No sé cuánto tiempo pasó, pero fui despertado por un fuerte golpe en la espalda, levanté la vista y alcancé a ver a un Mayor justo en el preciso momento en que me propinó un segundo puntapié en el estómago.

-¡Concha de tu madre, levántate y espérame en la puerta principal!- me dijo y se fue.

Tan tremendo fue el golpe que no conseguía levantarme, me apoyaba en mis brazos, pero estos no lograban sostenerme pues como en la noche anterior, estaban adormecidos.

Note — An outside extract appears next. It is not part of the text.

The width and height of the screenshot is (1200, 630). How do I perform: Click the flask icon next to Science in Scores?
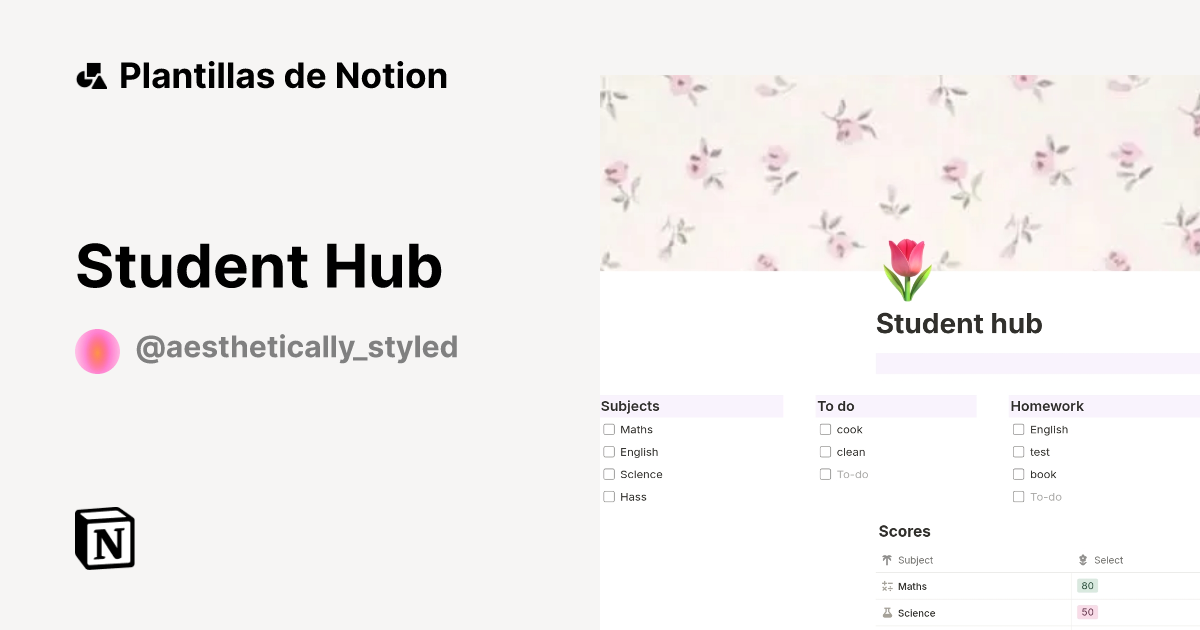pyautogui.click(x=886, y=613)
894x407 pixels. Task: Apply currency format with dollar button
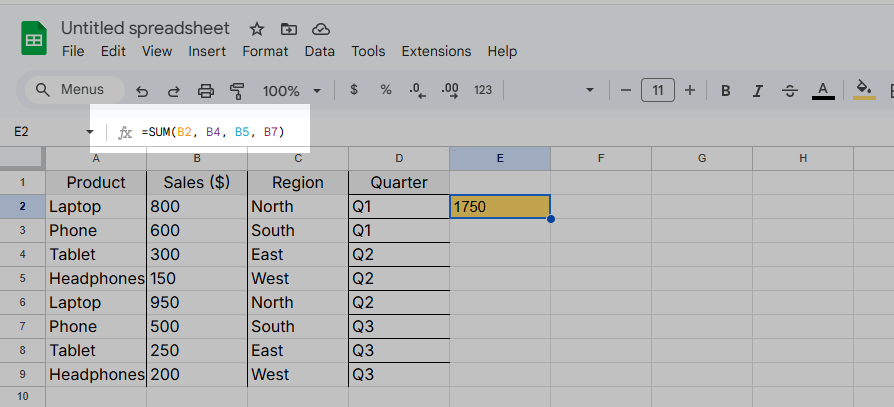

Al instante entraron tres de mis compañeros y me ayudaron a ponerme de pie, me sacudieron e intentaron dejarme lo más presentable posible; fue en ese momento que nos dimos cuenta que había perdido el “walkie talkie”; no me importó mucho… Rendido me dirigí a la entrada principal a enfrentarme con mi destino.

FABRICANDO UN SUEÑO PARA LOS QUE NUNCA LLORAN

En el segundo nivel de este mundito que cual pequeño farol permanece encendido en algún lugar de los confines de este irreal universo, un piso polvoriento alberga jaurías de perros salvajes, chacales y hienas. En algunos trechos, el suelo presenta hoyos de entre tres y cuatro metros por donde estos carnívoros pueden otear a los cerdos que ocupan el nivel de abajo. Los asquerosos cerdos están tan al alcance de la mano que, a los depredadores, con estirar el pescuezo, les basta para alcanzar a la presa escogida. Aun así, siempre que un cerdo es extraído hacia el segundo nivel, se desatan sangrientas peleas entre las jaurías rivales, facilitando en muchas ocasiones a la presa de turno, la posibilidad de escapar con una que otra dentellada y regresar a las cloacas para continuar con su inacabable búsqueda de desperdicios.